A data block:
□ □ □ □
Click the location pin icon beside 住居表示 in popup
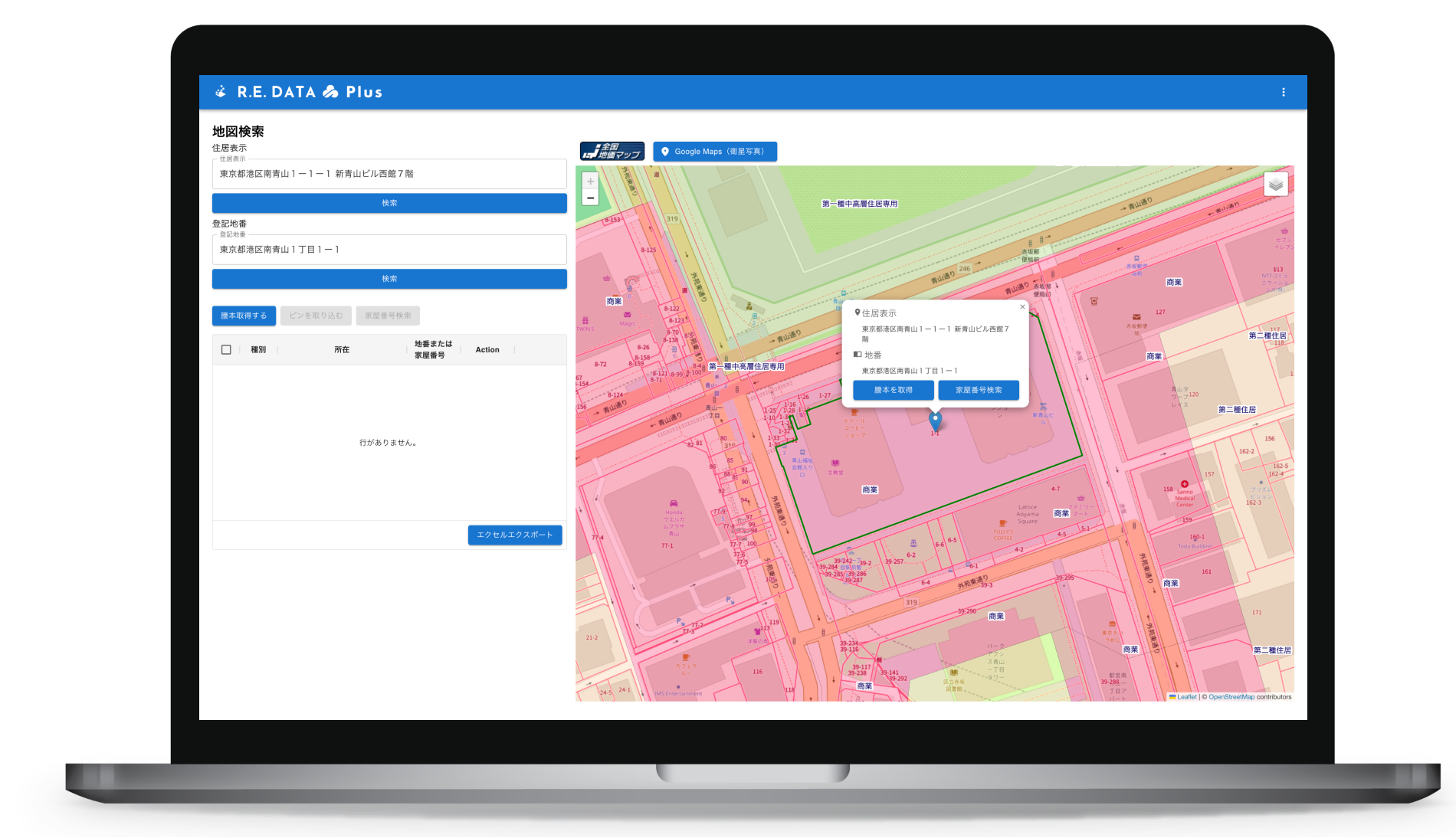 [857, 312]
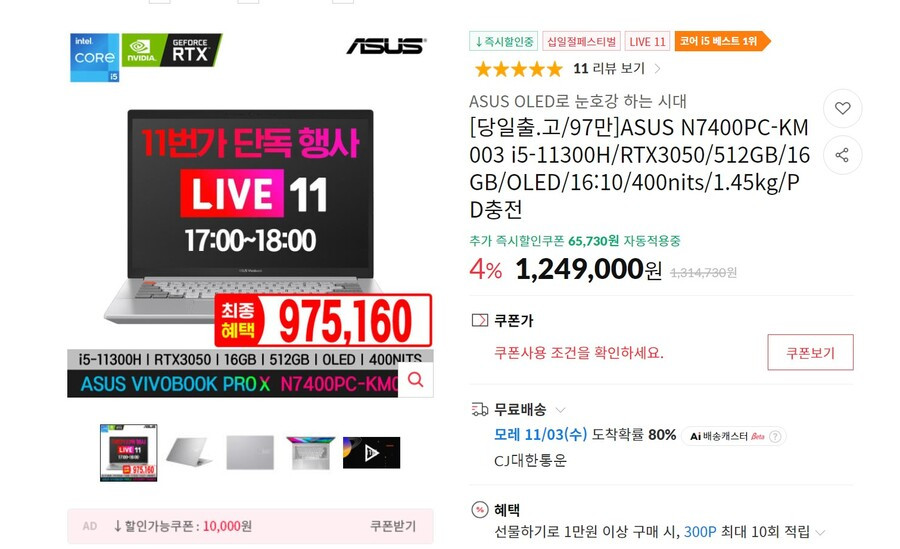Select the keyboard top-view thumbnail
The width and height of the screenshot is (900, 549).
[310, 453]
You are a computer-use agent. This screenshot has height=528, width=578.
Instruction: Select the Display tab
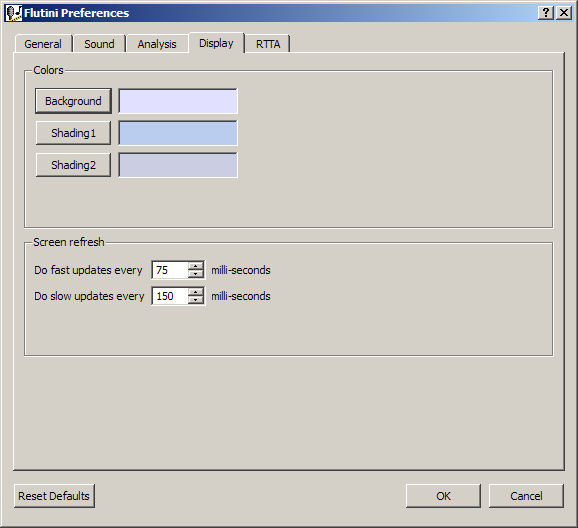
□ □ □ □
## What needs to be done
Copy the rows word for word, beginning with the line that contains "You are a computer-use" and continuing to the end of the rows, both included. Omit the pictures from your copy.

## Final result
You are a computer-use agent. This screenshot has height=528, width=578.
Instruction: Select the Display tab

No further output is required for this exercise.